The exponented coefficients are not the “effect” of \(x\) on \(y\) as would be the common interpretation of a regular linear regression. They also aren’t the likelihood of \(y\) occurring, which is really a statement of probability (we’ll get to that). Because \(x1\) is dichotomous, we interpret \(x1\) as the expected change, on average, in the odds of \(y\) occurring as \(x1\) shifts from 0 to 1, holding constant \(x2\).

Also because \(x1\) is dichotomous, the coefficient estimate is equivalent to the **marginal effect** of \(x1\) on \(y\), holding constant \(x2\) (more on that later).

So what we can say is that the odds of \(y\) occurring are just over two times higher in the presence of \(x1\) (\(x1\) = 1) then when \(x1\) is not present (\(x1\) = 0), holding \(x2\) constant. To put it another way, the odds of \(y\) occurring given the presence of \(x1\) and holding \(x2\) constant are roughly 2.08 to 1 (2.08:1).

Odds are helpful, but they really are useful when it comes to predicting the probability that \(y\) occurs at discrete values of the two predictors.

In our model, given that both \(x1\) and \(x2\) are dichotomous, we have four different possible probabilities of \(y\) predicted by our model, and I’ve shown each of them with the corresponding equation:

Probability | x1 | x2 | Equation |
---|---|---|---|

Pr_y | 0 | 0 | \(ln\left[\frac{p}{1-p}\right]=\alpha\) |

Pr_y | 1 | 0 | \(ln\left[\frac{p}{1-p}\right]=\alpha+{\beta}{x_1}\) |

Pr_y | 0 | 1 | \(ln\left[\frac{p}{1-p}\right]=\alpha+{\beta}{x_2}\) |

Pr_y | 1 | 1 | \(ln\left[\frac{p}{1-p}\right]=\alpha+{\beta}{x_1}+{\beta}{x_2}\) |

Yes, there is a shortcut to doing this in R, but it’s helpful to walk through how to do this by hand.

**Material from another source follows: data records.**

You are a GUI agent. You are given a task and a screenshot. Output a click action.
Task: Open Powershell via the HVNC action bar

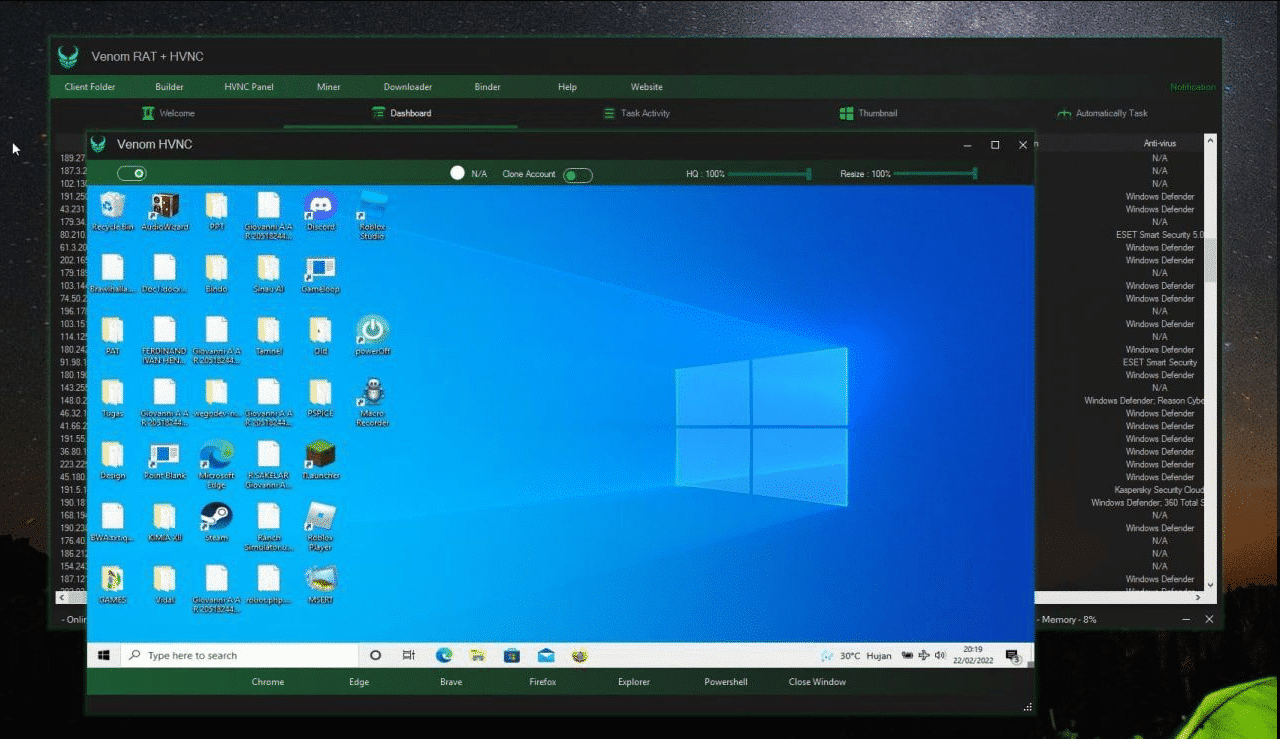[724, 681]

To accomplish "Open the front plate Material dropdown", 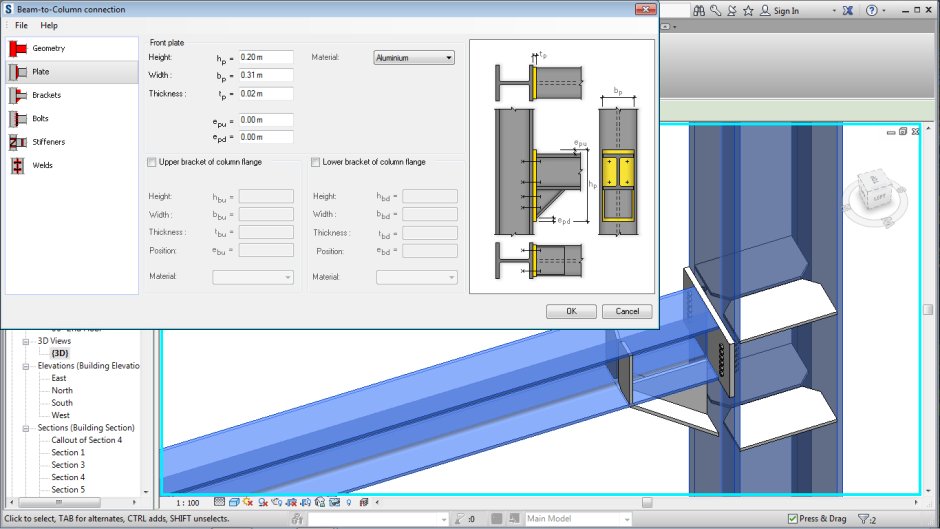I will [414, 58].
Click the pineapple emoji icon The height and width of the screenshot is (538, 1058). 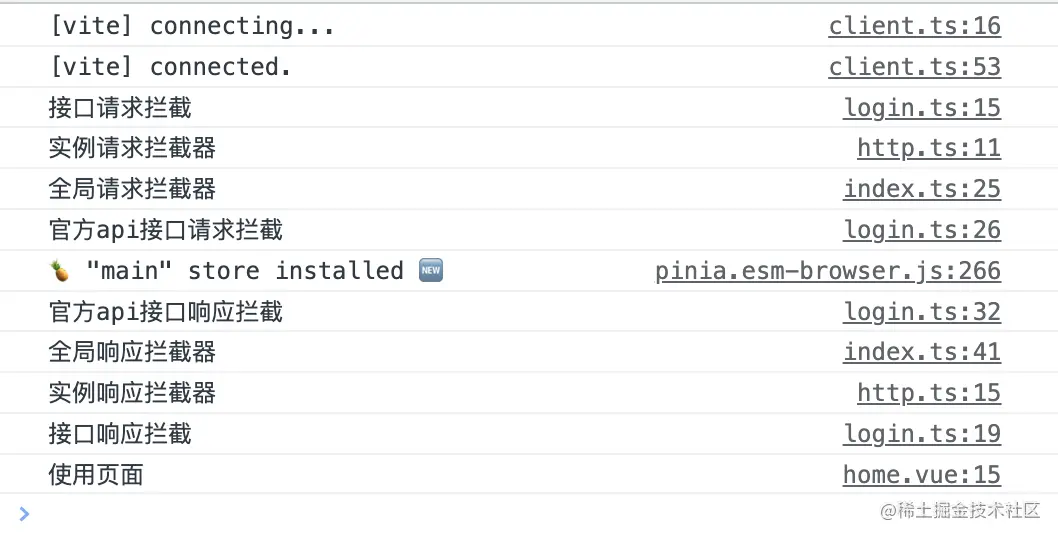(60, 271)
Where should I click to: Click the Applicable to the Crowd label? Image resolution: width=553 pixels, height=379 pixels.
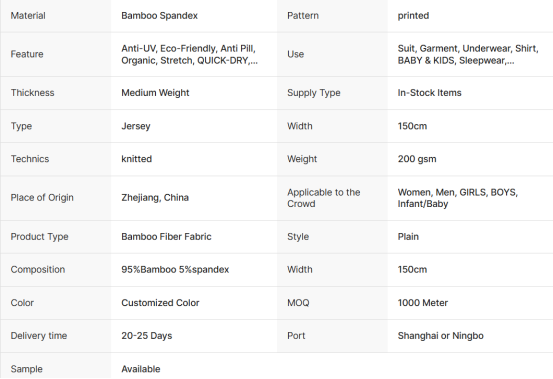point(323,198)
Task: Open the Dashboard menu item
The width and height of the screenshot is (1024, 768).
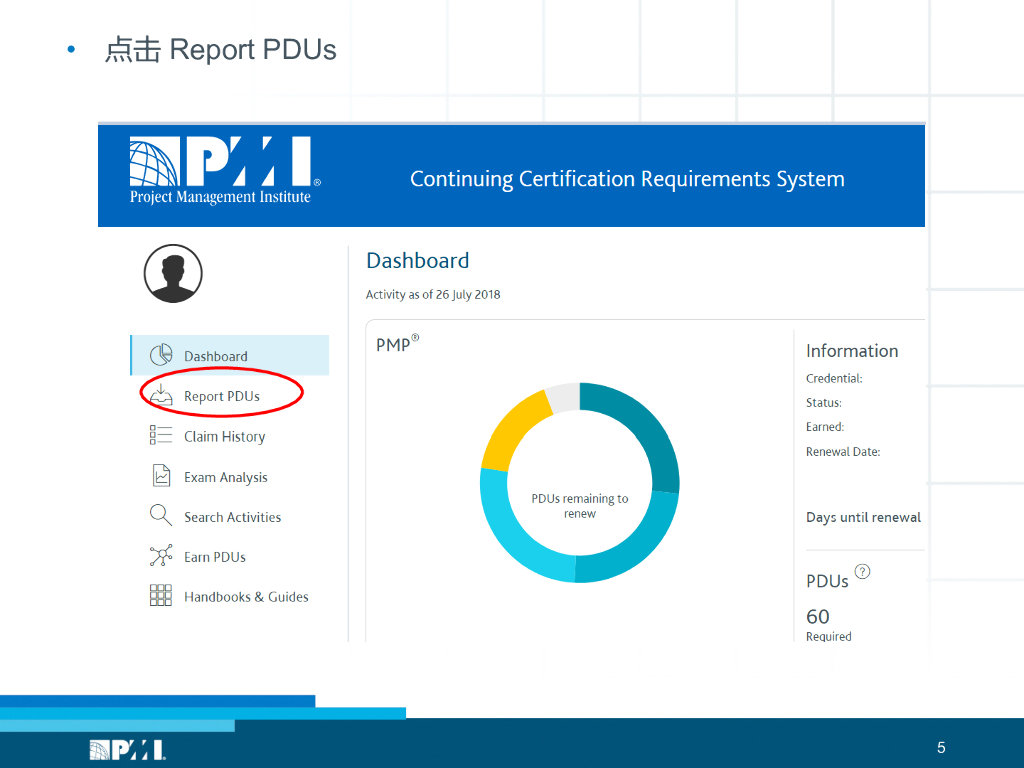Action: (216, 356)
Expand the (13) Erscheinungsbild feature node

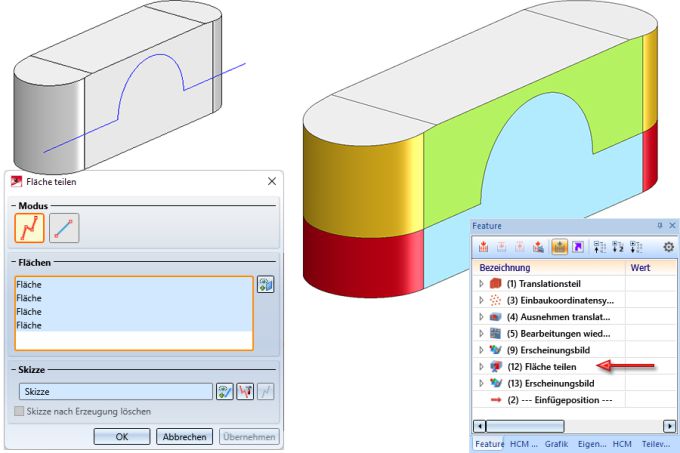tap(481, 383)
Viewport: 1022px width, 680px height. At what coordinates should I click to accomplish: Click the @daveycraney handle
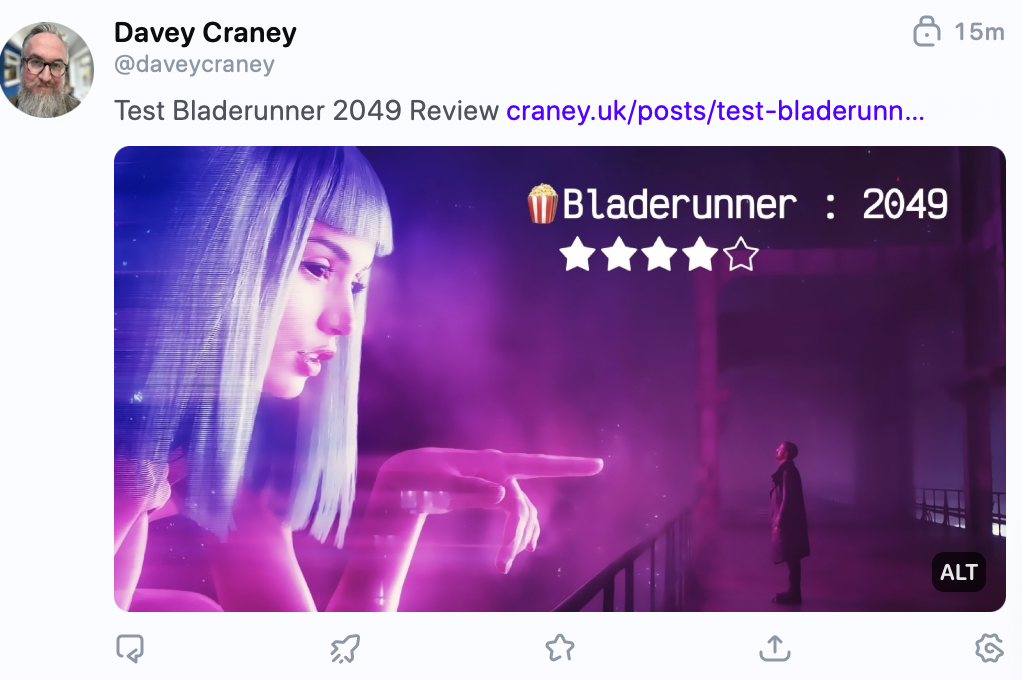coord(194,65)
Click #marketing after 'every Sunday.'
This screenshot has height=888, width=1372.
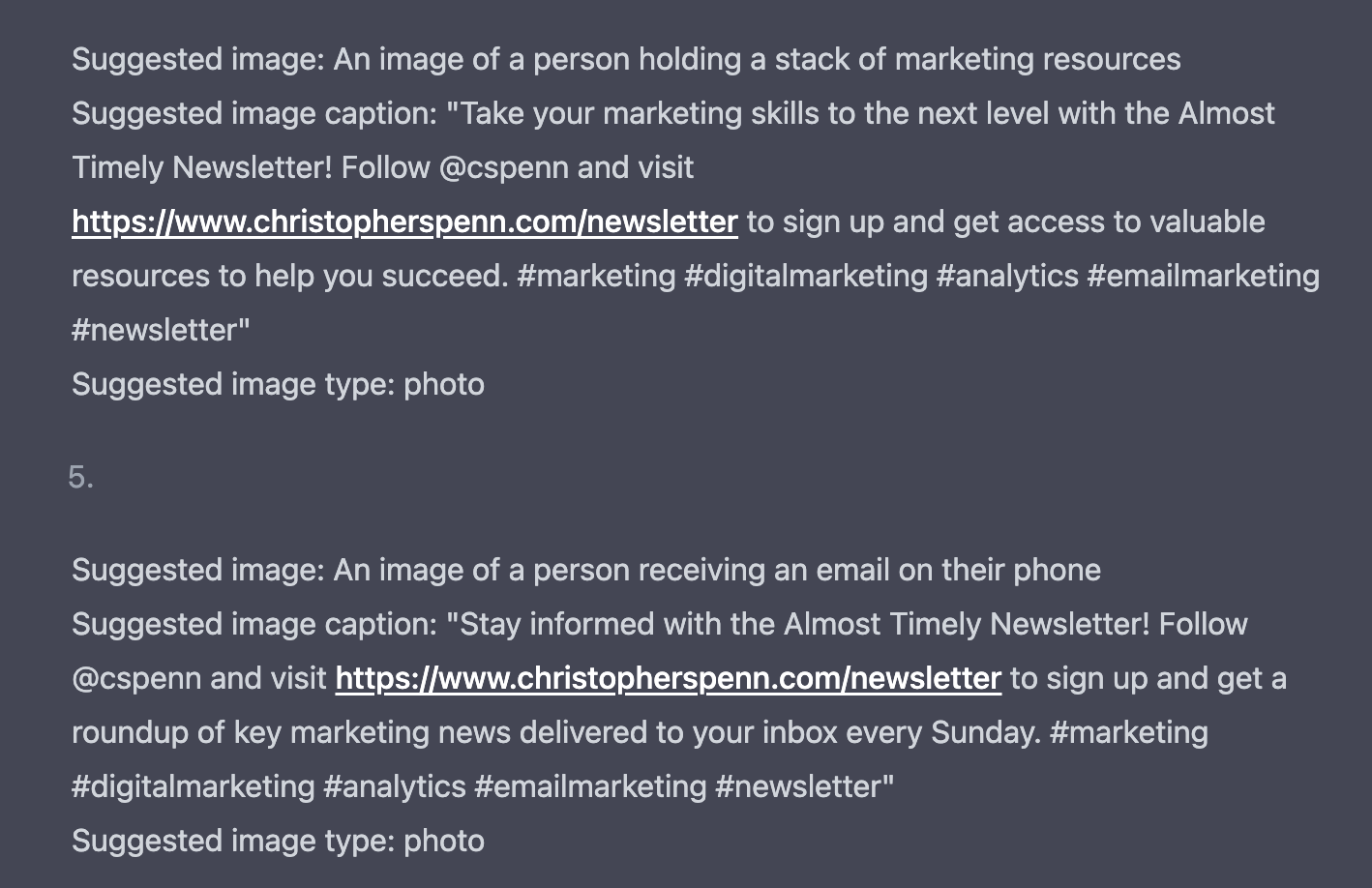tap(1128, 733)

Lets calculate the second row in the table—the probability that \(y\) occurs when \(x1\) occurs (\(x1\) = 0) and \(x2\) does not occur (\(x2\) = 0). Recall that the equation for this model is \(ln\left[\frac{p}{1-p}\right]=\alpha+{\beta}{x_1}\), or equivalently: \(Pr\_ y=\frac{1}{1+{e}^{-(\alpha+{\beta}{x_{1}})}}\) (see Wooldridge, 2012).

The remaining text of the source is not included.